Authors: Lyth, Johan1 (AUTHOR), Gialias, Pantelis2,3 (AUTHOR), Husberg, Magnus1 (AUTHOR), Bernfort, Lars1 (AUTHOR), Bjerner, Tomas2,3 (AUTHOR), Wiberg, Maria Kristoffersen2,3 (AUTHOR), Levin, Lars-Åke1 (AUTHOR), Gustafsson, Håkan1,3 (AUTHOR) hakan.l.gustafsson@liu.se
Source: European Radiology. Jan2026, Vol. 36 Issue 1, p754-764. 11p.

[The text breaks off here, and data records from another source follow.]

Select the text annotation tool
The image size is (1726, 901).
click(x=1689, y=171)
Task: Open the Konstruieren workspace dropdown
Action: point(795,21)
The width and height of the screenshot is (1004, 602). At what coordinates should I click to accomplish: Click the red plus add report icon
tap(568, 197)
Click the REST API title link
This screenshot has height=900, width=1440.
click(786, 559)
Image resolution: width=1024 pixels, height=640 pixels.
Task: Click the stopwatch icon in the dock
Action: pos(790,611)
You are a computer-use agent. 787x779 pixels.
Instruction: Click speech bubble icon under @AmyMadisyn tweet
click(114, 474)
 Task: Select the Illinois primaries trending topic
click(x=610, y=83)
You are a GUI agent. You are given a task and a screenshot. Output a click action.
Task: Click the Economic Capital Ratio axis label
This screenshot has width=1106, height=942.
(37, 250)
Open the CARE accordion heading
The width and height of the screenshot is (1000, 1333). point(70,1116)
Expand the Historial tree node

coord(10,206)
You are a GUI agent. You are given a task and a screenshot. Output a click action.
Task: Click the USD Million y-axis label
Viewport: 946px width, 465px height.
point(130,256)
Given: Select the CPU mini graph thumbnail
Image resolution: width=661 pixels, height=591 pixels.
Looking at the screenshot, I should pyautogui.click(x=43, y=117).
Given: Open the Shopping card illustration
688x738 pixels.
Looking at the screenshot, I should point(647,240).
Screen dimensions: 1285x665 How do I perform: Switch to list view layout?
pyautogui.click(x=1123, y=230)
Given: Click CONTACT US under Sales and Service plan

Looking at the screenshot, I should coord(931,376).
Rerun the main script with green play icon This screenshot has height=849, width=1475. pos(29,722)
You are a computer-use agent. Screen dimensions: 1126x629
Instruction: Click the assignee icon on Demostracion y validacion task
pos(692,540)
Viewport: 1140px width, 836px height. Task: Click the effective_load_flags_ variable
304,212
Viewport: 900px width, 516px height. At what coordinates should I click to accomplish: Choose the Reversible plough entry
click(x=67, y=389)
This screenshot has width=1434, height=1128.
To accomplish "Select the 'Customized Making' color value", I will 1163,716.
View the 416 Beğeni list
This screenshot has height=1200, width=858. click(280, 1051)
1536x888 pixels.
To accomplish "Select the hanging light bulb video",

Subjects: Cost effectiveness, Quality-adjusted life years, Digital mammography, Early detection of cancer, Swedes, Medical care costs, Markov processes
Abstract: Objective: To evaluate the cost-effectiveness of AI-assisted digital mammography (AI-DM) compared to conventional biennial breast cancer digital mammography screening (cDM) with double reading of screening mammograms, and to investigate the change in cost-effectiveness based on four different sub-strategies of AI-DM. Materials and methods: A decision-analytic state-transition Markov model was used to analyse the decision of whether to use cDM or AI-DM in breast cancer screening. In this Markov model, one-year cycles were used, and the analysis was performed from a healthcare perspective with a lifetime horizon. In the model, we analysed 1000 hypothetical individuals attending mammography screenings assessed with AI-DM compared with 1000 hypothetical individuals assessed with cDM. Results: The total costs, including both screening-related costs and breast cancer-related costs, were €3,468,967 and €3,528,288 for AI-DM and cDM, respectively. AI-DM resulted in a cost saving of €59,320 compared to cDM. Per 1000 individuals, AI-DM gained 10.8 quality-adjusted life years (QALYs) compared to cDM. Gained QALYs at a lower cost means that the AI-DM screening strategy was dominant compared to cDM. Break-even occurred at the second screening at age 42 years. Conclusion: This analysis showed that AI-assisted mammography for biennial breast cancer screening in a Swedish population of women aged 40–74 years is a cost-saving strategy compared to a conventional strategy using double human screen reading. Further clinical studies are needed, as scenario analyses showed that other strategies, more dependent on AI, are also cost-saving. Key Points: QuestionTo evaluate the cost-effectiveness of AI-DM in comparison to conventional biennial breast cDM screening. FindingsAI-DM is cost-effective, and the break-even point occurred at the second screening at age 42 years. Clinical relevanceThe implementation of AI is clearly cost-effective as it reduces the total cost for the healthcare system and simultaneously results in a gain in QALYs. [ABSTRACT FROM AUTHOR]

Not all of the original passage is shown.